Souls, Sugar Skulls, and Sangria
DDays has certainly gotten our fill of Halloween over the last three weekends. We've seen enough sexy kitty costumes to last us until next year. So we were very excited to attend a festive event where we wouldn't be visually assaulted by people dressed up like killer clowns, Michael Myers, or zombie doctors — and a Ferndale dining establishment gave us just that.
For the third year in a row, Imperial threw a Day of the Dead party that featured papier-mache skulls decorated by local artists. The skulls get auctioned off on eBay and raise money for local charities. Come the night before Halloween, they throw an artists reception, and on Nov. 1, Dia de los Muertos, the auction culminates, everyone wears sugar skull face paint, and the party is completed by drink specials, churros, and free sangria.

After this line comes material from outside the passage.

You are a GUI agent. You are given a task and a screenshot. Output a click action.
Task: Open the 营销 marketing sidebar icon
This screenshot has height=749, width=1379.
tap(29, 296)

While DDays only popped in for the artists reception on Thursday night, we heard that Saturday night was a hit. On the eve of Halloween, we chatted Imperial's charming manager and social media maven Sagen Isham and spotted co-owner Jeff King milling about. We also spotted famed Detroit artist Jerry Vile mingling in the crowd while we were getting down on same carne asada tacos.
Slowdiving Into Heaven
Dead leaves, cold rain, and a chill in the air that brought a pink to DDays' cheeks and set the tone for last week's Slowdive concert at the Majestic. The dreary weather created the ideal atmosphere for wrapping one's self in the gauzy guitar sounds from one of the U.K.'s first creators of shoegaze music. Before disbanding in 1994, Slowdive released three LPs, an array of EPs, and an unshakeable melody that's haunted indie rock for the last 20 years. This past year, though, they've triumphantly returned and brought with them those original songs that defined certain Gen Xers who ignored grunge and chose the ethereal music of Shoegaze instead. We sat down with lead songsmith Neil Halstead before the show when he told us about the group's reformation, their new album, and subsequent tour. He said the reaction has been great, and the Detroit stop was the only one on tour that didn't sell out.
Later, Halstead took the stage alongside vocalist and guitarist Rachel Goswell, with Christian Savill on guitar, to a packed, enraptured audience. They unleashed "Machine Gun" Simon Scott's drums kicking into hypnotic applause, Goswell coos, "See you walking and I know she's my friend," goose bumps raise all over. The audience sways back and forth under the spell of Nick Chaplin's bass grooves, the whole crowd belongs to them. "Listen close and don't be stoned," Halstead sang the opening refrain of "Alison" and knees began to buckle across the crowd. Seriously, people reached for their others, DDays included.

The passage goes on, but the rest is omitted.